# Mac Highlight Colors



## allinbee (May 17, 2009)

Hello everyone, I plan to buy more eyeshadows. I feel that some of the highlight colors are very similar. This is the list of highlight colors used in the face charts from the three collections: vapour, vanilla, vellum, dazzlelight, crystal avalanche, mylar, sugarshot, et tu bouquet. Do you think they are similar? Can you recommend a list of colors to get (that are different enough).

It seems to me that sugarshot, crystal avalanche, vanilla, and vapour are more white and et tu bouquet, dazzlelight, are more peachy.
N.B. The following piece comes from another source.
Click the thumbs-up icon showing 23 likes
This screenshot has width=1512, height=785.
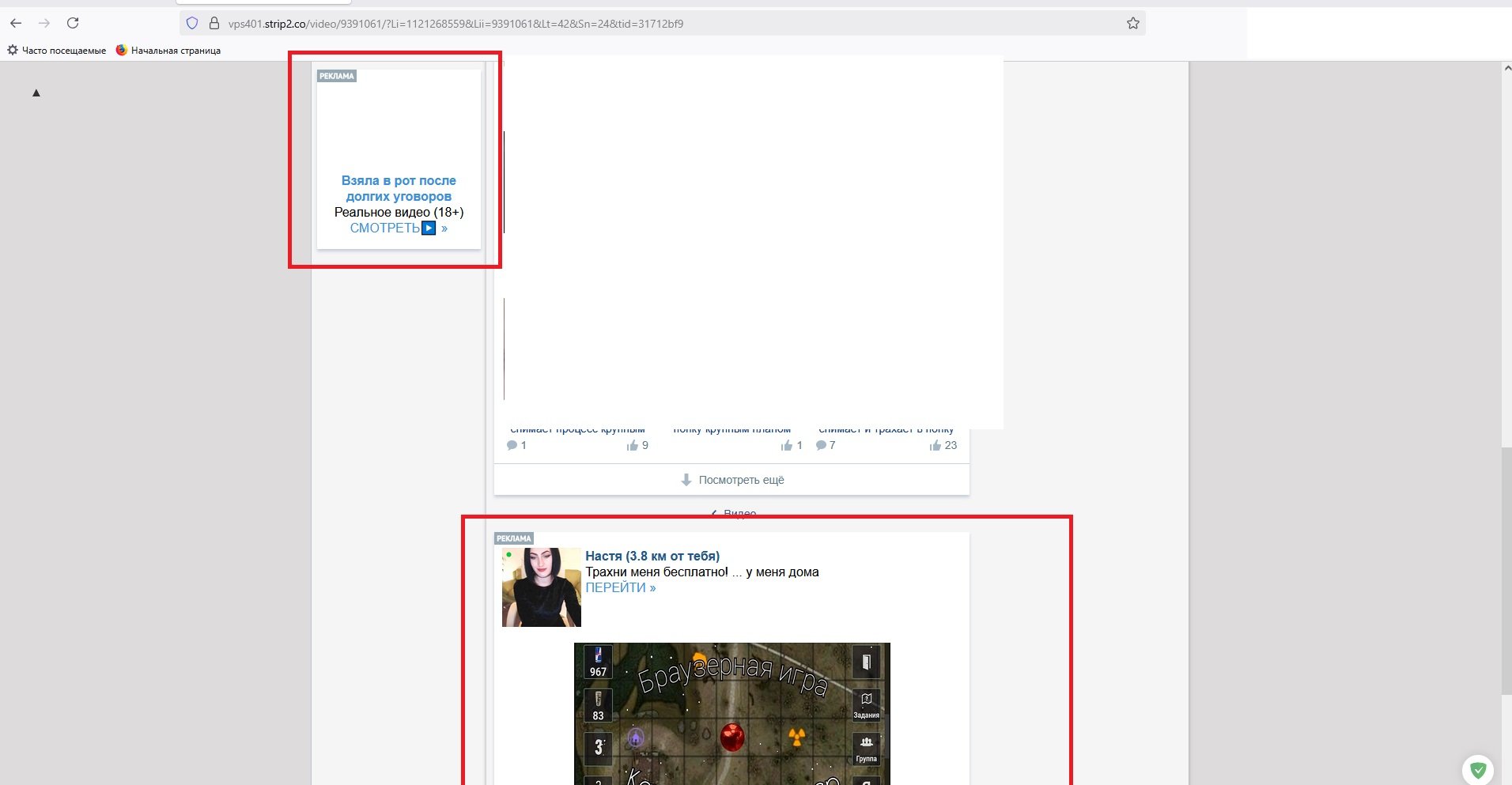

Vellum is more pink or lavender. I am not sure though! Need helpppp!! I really want to narrow the list down so I dont have to get all colors. TIA...


----------



## coquetayloca (May 17, 2009)

Maybe Ricepaper?  I love dazzlelight!


----------



## BeccalovesMAC (May 17, 2009)

whats ur foundation color?  That makes a big difference.  Im NC37.  Rice paper, Blanc type and vanilla pigment look good on me.  Crystal avalanche, dazzlelight, mylar look good on lighter ppl.


----------



## allinbee (May 17, 2009)

Quote:

   Originally Posted by *BeccalovesMAC* 

 
_whats ur foundation color?  That makes a big difference.  Im NC37.  Rice paper, Blanc type and vanilla pigment look good on me.  Crystal avalanche, dazzlelight, mylar look good on lighter ppl._

 
Thanks for your reply BeccalovesMAC!


----------



## gildedangel (May 17, 2009)

Try crystal avalanche, vellum, and dazzlelight. Shroom would be a great addition as well.


----------



## AudreyNicole (May 17, 2009)

I am NW15 and my favorite highlight colors are:

Vanilla e/s
Vanilla Pigment
Your Ladyship Pigment (LE)
Next to Nothing e/s (LE)
Vapour e/s
Shroom e/s


----------



## allinbee (May 18, 2009)

Thank you all for your responses!!!


----------



## ladyJ (May 19, 2009)

Ricepaper and dazzlelight are my favorite!


----------



## allinbee (May 20, 2009)

It seems like many people like dazzlelight. I will be getting it for sure.


----------



## AllThingsGirly (May 20, 2009)

I love using Ricepaper eyeshadow or Vanilla pigment to highlight


----------